How the Benefit Amount Is Calculated

A DAC benefit is generally equal to 50% of the parent's full retirement benefit if the parent is living and receiving benefits, or 75% of that amount if the parent is deceased. The exact dollar figure depends entirely on the parent's lifetime earnings record — not the adult child's income or assets.

These amounts are subject to a family maximum, which caps the total benefits payable on one worker's record. If multiple family members are receiving benefits on the same record, each payment may be proportionally reduced to stay within that cap.

Benefit amounts also adjust each year through cost-of-living adjustments (COLAs), so what someone receives today will not be the same dollar figure indefinitely.

When Benefits Can Begin — and the Waiting Period

Unlike SSI, which can start almost immediately upon approval, DAC benefits follow SSDI's standard rules. There is a five-month waiting period from the established disability onset date before benefits begin. Back pay can cover months between the onset date and approval, but not the waiting period months themselves.

Once approved and receiving DAC benefits, the individual becomes eligible for Medicare after 24 months of receiving payments — the same waiting period that applies to standard SSDI recipients. In some cases, a person receiving DAC benefits may also qualify for Medicaid, depending on income and state rules, creating dual coverage.

Marriage and DAC Benefits 🚨

This is one of the most consequential rules families often miss: marriage generally terminates DAC benefits. If a DAC recipient marries, SSA will typically stop payments.

There is one significant exception: if the DAC recipient marries another person who is also receiving Social Security disability or retirement benefits, benefits may continue. This narrow exception aside, marriage is a benefit-ending event that requires careful planning and an honest conversation with SSA before any life change.
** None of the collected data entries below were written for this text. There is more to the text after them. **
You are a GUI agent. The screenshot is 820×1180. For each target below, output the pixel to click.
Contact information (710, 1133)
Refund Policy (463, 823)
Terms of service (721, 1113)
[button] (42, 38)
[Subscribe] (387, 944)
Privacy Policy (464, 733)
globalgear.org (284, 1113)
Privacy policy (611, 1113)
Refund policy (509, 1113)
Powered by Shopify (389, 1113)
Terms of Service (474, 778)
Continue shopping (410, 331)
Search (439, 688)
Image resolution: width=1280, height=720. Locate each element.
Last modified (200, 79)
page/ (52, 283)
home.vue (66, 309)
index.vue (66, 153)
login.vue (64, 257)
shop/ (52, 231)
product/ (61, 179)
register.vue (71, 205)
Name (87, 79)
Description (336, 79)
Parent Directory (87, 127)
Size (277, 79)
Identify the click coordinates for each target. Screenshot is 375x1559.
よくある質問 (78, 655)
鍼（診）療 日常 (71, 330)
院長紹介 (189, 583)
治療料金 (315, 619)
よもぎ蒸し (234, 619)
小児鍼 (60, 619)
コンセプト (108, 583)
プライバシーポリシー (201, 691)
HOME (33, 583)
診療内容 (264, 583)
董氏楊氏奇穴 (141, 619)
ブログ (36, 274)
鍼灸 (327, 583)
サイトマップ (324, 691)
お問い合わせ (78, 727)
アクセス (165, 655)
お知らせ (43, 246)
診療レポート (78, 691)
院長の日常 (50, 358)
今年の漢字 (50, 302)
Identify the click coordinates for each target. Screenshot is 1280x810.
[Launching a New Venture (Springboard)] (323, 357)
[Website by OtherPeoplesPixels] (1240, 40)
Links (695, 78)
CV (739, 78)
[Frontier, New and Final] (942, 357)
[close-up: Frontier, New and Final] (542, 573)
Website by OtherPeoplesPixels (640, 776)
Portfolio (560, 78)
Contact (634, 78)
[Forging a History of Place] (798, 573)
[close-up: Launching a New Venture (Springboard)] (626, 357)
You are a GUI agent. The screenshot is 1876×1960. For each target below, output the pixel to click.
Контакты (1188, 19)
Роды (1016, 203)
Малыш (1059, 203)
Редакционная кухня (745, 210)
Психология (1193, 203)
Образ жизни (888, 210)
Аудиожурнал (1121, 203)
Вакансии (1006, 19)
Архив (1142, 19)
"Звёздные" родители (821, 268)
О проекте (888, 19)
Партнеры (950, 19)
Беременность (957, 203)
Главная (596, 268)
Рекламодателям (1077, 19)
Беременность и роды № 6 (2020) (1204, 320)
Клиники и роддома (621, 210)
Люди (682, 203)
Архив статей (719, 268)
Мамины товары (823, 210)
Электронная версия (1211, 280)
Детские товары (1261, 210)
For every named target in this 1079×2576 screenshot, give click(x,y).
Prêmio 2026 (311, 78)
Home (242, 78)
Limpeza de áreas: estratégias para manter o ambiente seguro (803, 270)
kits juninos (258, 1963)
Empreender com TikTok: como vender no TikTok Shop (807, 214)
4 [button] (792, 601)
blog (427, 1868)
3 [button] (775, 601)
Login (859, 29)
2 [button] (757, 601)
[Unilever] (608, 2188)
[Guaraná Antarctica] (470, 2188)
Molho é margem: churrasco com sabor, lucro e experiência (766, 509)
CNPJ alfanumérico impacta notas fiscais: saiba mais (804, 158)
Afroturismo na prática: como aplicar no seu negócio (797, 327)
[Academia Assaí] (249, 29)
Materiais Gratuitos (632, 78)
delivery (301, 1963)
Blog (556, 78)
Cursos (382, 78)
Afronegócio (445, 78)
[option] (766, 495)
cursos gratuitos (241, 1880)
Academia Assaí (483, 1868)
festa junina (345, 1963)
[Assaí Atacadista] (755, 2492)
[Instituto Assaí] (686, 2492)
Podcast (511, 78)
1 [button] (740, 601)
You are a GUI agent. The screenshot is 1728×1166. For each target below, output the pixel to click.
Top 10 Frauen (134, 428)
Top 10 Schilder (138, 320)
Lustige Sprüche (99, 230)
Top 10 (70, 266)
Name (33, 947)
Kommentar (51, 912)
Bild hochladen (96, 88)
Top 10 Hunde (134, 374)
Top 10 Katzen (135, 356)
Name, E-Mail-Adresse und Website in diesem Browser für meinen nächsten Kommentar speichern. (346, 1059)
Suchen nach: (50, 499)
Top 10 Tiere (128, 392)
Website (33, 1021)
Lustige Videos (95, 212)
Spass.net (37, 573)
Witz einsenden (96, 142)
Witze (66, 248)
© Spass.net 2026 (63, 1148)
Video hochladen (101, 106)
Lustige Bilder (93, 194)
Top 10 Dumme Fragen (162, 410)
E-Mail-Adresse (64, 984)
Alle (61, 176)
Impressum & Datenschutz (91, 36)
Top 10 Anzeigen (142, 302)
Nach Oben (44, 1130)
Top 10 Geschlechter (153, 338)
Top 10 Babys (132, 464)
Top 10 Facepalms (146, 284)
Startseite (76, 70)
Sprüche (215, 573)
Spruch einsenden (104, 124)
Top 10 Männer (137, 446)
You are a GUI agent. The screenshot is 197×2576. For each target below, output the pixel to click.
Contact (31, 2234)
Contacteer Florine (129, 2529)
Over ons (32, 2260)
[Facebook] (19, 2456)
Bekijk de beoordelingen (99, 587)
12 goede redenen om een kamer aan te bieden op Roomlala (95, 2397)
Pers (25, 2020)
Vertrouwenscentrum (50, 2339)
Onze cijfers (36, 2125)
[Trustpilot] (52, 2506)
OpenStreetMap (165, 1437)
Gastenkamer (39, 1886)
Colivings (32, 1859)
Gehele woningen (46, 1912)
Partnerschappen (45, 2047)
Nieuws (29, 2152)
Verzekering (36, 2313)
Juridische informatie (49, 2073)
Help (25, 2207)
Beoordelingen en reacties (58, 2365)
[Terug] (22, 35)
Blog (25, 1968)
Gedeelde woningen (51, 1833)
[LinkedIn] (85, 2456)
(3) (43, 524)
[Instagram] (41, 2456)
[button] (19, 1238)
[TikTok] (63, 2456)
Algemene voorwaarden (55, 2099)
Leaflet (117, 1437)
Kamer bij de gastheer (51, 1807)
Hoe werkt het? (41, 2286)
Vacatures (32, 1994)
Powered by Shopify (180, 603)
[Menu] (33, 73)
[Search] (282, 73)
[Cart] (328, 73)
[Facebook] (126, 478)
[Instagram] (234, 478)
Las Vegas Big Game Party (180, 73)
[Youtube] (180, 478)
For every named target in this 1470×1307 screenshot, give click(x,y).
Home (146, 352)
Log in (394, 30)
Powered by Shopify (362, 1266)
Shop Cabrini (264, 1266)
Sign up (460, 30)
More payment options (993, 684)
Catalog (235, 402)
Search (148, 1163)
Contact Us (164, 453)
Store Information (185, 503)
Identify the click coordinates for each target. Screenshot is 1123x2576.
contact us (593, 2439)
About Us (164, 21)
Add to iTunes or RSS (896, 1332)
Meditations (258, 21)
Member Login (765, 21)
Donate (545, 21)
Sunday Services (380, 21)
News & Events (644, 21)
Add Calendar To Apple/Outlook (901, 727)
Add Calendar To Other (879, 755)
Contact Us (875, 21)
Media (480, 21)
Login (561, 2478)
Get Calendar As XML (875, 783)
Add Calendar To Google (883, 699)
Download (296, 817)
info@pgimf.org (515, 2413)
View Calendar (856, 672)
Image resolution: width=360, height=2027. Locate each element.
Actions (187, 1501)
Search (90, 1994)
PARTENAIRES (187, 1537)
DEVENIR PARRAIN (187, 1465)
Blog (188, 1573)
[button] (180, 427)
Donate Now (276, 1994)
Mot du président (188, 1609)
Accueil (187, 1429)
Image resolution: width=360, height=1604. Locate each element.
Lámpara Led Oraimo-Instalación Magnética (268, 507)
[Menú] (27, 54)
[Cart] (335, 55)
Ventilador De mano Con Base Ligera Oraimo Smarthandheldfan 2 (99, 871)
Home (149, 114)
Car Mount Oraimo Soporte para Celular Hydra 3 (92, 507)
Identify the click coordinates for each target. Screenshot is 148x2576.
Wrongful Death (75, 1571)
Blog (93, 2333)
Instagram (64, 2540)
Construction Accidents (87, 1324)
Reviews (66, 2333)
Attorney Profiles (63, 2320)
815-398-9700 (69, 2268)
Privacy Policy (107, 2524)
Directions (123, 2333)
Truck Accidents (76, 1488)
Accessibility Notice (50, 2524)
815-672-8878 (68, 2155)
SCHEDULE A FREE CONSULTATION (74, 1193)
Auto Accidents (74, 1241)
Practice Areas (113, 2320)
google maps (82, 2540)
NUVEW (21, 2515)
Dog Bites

How DAC Benefits Interact With Work

DAC recipients are subject to the same work incentive rules as other SSDI beneficiaries:

  • Trial Work Period (TWP): Recipients can test their ability to work for up to nine months without losing benefits
  • Substantial Gainful Activity (SGA): Earning above the SGA threshold (which adjusts annually) can trigger a review and potential suspension of benefits
  • Ticket to Work: DAC recipients can participate in this voluntary employment support program

Earning above SGA doesn't automatically end benefits permanently — the Extended Period of Eligibility allows benefits to resume if earnings drop back below the threshold within a set window.

The Application Process

Applying for DAC benefits follows the same general SSDI path: initial application, potential denial, reconsideration, and if necessary, a hearing before an Administrative Law Judge (ALJ). Medical evidence — records documenting the disabling condition from before age 22 — is central to the claim.

Because the disability must be established as beginning before age 22, older medical records, school records, and documentation of early-onset conditions carry significant weight. Gaps in that documentation are one of the more common challenges in DAC claims.

What Shapes Individual Outcomes

Whether a DAC claim succeeds — and what it pays — depends on factors that vary from person to person: 🔍

  • The specific diagnosis and medical history, particularly evidence from before age 22
  • The parent's earnings record and current benefit status
  • Whether the family maximum affects the payment
  • The applicant's own work history, if any exists
  • State of residence as it relates to Medicaid interaction
  • Whether prior SSI benefits were received and how that affects the offset

Two people with similar conditions applying on similar parental records can end up with meaningfully different outcomes based on documentation quality, onset dating, and how SSA weighs their individual file.

The program has clear rules. How those rules apply to any specific person's medical history, family record, and circumstances is the piece only their own situation can answer.